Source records
......

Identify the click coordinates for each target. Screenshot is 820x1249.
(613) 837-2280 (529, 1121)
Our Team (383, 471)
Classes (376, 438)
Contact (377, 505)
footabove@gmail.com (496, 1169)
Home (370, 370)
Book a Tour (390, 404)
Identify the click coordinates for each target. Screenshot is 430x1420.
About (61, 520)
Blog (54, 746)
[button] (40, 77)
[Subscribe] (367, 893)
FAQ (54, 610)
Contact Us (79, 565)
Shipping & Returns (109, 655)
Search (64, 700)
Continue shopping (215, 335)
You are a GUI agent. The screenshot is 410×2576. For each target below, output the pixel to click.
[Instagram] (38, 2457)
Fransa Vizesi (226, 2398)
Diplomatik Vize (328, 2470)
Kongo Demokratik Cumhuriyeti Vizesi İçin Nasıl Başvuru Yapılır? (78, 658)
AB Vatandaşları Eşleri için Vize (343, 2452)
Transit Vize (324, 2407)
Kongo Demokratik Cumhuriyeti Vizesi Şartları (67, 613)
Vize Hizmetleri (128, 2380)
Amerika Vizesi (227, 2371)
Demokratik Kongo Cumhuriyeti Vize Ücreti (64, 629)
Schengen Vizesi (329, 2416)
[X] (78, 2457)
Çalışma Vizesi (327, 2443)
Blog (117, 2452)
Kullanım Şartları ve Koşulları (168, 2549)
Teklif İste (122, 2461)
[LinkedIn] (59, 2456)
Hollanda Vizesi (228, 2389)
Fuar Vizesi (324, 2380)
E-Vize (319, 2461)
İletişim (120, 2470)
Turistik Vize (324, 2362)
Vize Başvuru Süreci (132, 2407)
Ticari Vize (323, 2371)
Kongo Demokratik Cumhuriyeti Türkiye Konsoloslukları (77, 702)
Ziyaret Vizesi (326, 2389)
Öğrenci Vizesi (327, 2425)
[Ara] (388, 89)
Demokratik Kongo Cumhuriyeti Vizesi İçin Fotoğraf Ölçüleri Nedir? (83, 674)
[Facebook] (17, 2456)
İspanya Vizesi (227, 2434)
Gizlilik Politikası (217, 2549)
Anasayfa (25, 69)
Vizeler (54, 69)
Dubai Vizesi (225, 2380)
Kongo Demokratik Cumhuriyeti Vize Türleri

......

What you have to do: Return exactly what appears above, from the first line of the entries to the line with "Contact Us (79, 565)", inclusive.

Output of the task:
Identify the click coordinates for each target. Screenshot is 820x1249.
(613) 837-2280 (529, 1121)
Our Team (383, 471)
Classes (376, 438)
Contact (377, 505)
footabove@gmail.com (496, 1169)
Home (370, 370)
Book a Tour (390, 404)
Identify the click coordinates for each target. Screenshot is 430x1420.
About (61, 520)
Blog (54, 746)
[button] (40, 77)
[Subscribe] (367, 893)
FAQ (54, 610)
Contact Us (79, 565)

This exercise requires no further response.